El expediente por el que está encerrado es el decimocuarto que lo tiene como acusado. Los 13 anteriores desafían la casuística del Código Penal: abuso sexual con acceso carnal, amenazas agravadas por el uso de arma, estafa, robo simple, amenazas simples, coacción, hurto, encubrimiento agravado por actuar con ánimo de lucro.
Si bien una elemental prudencia aconseja aguardar el desarrollo de los trámites judiciales, los elementos disponibles bastan para consignar que la madre del bebé intoxicado con cocaína y Filippín son menos delincuentes que enfermos.

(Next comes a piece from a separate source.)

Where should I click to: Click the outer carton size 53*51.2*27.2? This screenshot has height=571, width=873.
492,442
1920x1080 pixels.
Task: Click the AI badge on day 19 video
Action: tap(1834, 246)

Vale decir: junto a las reacciones policiales y judiciales deberían, teóricamente, desplegarse otras vinculadas a la salud pública, al menos para tomar conciencia de la gravedad y el peligro colectivo que incuba la expansión de las adicciones.
El sistema penal tiene sus mecanismos aceitados para atacar el problema: reprime a los transgresores y los encierra.
Así, los sustrae de la mirada social y la sociedad que se autopercibe sana puede continuar su vida sin remordimientos y con la sensación de estar a salvo. Hasta que algún integrante del círculo íntimo cae en garras de la patología adictiva y se advierte que nadie está exento de padecer por las drogas, por muy equilibrado que suponga estar.
Esfuerzos insuficientes
Los funcionarios y agentes del área de Salud Mental hacen esfuerzos enormes para tratar de contener una demanda en permanente incremento, pero colapsan por falta de recursos materiales y humanos. Ni siquiera puede decirse que exista un diagnóstico pormenorizado de cuál es la situación en Catamarca.
Ocurre que el drama del consumo problemático de alcohol y drogas, al que vino a superponerse el de las nuevas tecnologías y las redes sociales, no es una prioridad en la agenda de la discusión pública, porque no se lo asume como un problema colectivo y, por consiguiente, no hay presión política para tratar de que se avance en un abordaje integral y multidisciplinario.
El mal, sin embargo, acecha y se extiende en alas de una indiferencia que se conforma con afligirse y condenar sus manifestaciones individuales, mientras se niega a admitir la profundidad de su arraigo.